Publicado 30/11/2015 12:08 | Editado 04/03/2020 17:16
Um senador da republica foi preso “em flagrante” por ordem do STF e o plenário do Senado covardemente manteve a prisão. Não que o tal senador não mereça ser banido da vida pública, processado e eventualmente preso, mas isso deve ocorrer nos termos da lei e não “por que o STF quer”. Não vou nem discutir se a circunstância que o levou à prisão do parlamentar seria de flagrante ou não, qualquer estudante de direito sabe que na prisão em flagrante não há sequer expedição de mandado de prisão, seria um paradoxo, para dizer pouco.
Relembremos outro fato e comparemos os desdobramentos.

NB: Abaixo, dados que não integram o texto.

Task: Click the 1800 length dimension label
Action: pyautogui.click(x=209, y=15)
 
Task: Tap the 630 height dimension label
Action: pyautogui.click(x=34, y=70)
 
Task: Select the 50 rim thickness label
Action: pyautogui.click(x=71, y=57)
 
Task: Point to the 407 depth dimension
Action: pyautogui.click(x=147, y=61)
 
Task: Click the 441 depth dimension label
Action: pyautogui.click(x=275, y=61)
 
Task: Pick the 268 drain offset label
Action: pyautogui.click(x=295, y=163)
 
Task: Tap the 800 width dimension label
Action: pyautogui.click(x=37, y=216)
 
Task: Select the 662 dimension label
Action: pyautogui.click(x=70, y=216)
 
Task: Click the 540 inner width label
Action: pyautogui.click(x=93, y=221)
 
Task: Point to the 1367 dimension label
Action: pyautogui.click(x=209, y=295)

Recentemente ocorreu uma reunião entre o Presidente da Câmara dos Deputados, do Ministro do STF Gilmar Mendes e do Deputado Paulinho da Força, cuja pauta foi: (i) o impeachment da presidente da república, (ii) a votação de suas contas eleitorais no Tribunal Superior Eleitoral e (iii) as contas então pendentes de decisão no Tribunal de Contas da União. Um verdadeiro flagrante (no conceito do próprio STF) do golpismo e da conspiração, mas ninguém foi preso, talvez porque não houvesse um petista presente…

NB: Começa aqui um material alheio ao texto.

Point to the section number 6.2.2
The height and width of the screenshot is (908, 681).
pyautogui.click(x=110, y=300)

Esse fato é exemplo da verdadeira esculhambação dos valores republicanos e, por favor, não me censurem pelo uso do substantivo feminino “esculhambação”, pois ele representa precisamente a natureza daquela reunião.
E essa esculhambação dos valores republicanos ocorreu no padrão contemporâneo de fazer política, com “pê” minúsculo, usando a mídia para dar contornos de fato positivo, negativo ou naturalidade, conforme a conveniência. Tanto que a manchete do jornal da família Frias foi reveladora “Cunha discute impeachment com ministro do Supremo.”.

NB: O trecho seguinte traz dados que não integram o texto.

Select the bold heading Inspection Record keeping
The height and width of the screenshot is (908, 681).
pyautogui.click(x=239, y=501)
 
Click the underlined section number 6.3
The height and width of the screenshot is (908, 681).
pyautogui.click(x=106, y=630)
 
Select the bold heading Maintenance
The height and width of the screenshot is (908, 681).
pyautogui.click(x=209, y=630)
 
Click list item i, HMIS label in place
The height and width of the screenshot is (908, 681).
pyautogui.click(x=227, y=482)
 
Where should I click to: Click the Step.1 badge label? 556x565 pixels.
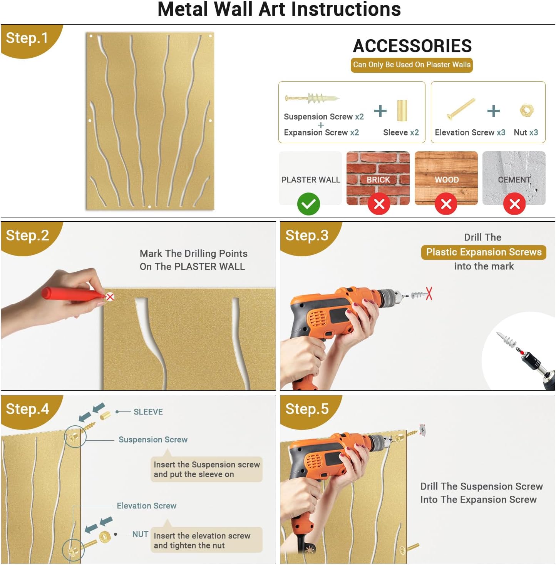[27, 38]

Por esse fato deveria Eduardo Cunha ser preso em flagrante também, juntamente com Gilmar Mendes e o Deputado Paulinho? Pela regra de que “pau que bate em Chico, bate em Francisco” sim, mas os ontem indignados Ministros do STF receberam a manchete da FOLHA com naturalidade, donde se conclui que o verniz civilizado e civilizatório rompe-se com facilidade em nossa sociedade quando interesses são contrariados, basta observarmos o que está acontecendo hoje no país, onde o moralismo publicado [esconde] interesses impublicáveis.
O conteúdo das conversas gravadas e amplamente divulgadas, ocorridas entre um senador da republica, um advogado e o filho de um corrupto condenado merecem punição exemplar, assim como mereceria punição a conspiração relembrada acima, pois a nação que desejamos para nossos filhos e netos é uma nação de ações honradas, comprometidas com o desenvolvimento social, econômico e com uma cultura de paz.
Mas em tempos de odiosa ditadura do poder judiciário um senador, que não poderia ser preso, exceto em situação flagrante de crime inafiançável, conforme estabelece o artigo 53, parágrafo 2º, da Constituição federal, essa é a regra, está preso, e o Senado da República, casa dos decanos, colocou-se de joelhos covardemente.
Tratar-se-ia de novo arranjo institucional, necessário às peculiaridades de um tempo de enorme tensão institucional? Os arranjos institucionais não se fazem no Poder Judiciário e, a meu juízo, a prisão do senador Delcídio do Amaral representa o fim da dissimulação do verdadeiro Estado de exceção que estamos vivendo, com odioso apoio da mídia, com silêncio perturbador do Legislativo e do Executivo. Fato é que, com base nessa hipótese constitucional citada podemos afirmar que o STF não apenas inovou, mas exacerbou seus poderes e o Senado covardemente calou-se.
Mas o que esperar de um Judiciário que inexplicavelmente mantem soltas a mulher e a filha de Eduardo Cunha (que é advogada do BTG Pactual), as quais sequer possuem qualquer imunidade parlamentar? Talvez mais esse fato demonstre que “Lava Jato” parece empenhada em combater a corrupção apenas quando os envolvidos pertencem ao PT, distanciando-se do que desejamos de fato que é o combate aos corruptos e corruptores independentemente de partidos, o necessário combate ao não menos odioso patrimonialismo, erva daninha do nosso país.
Pedro Benedito Maciel Neto é advogado e escritor.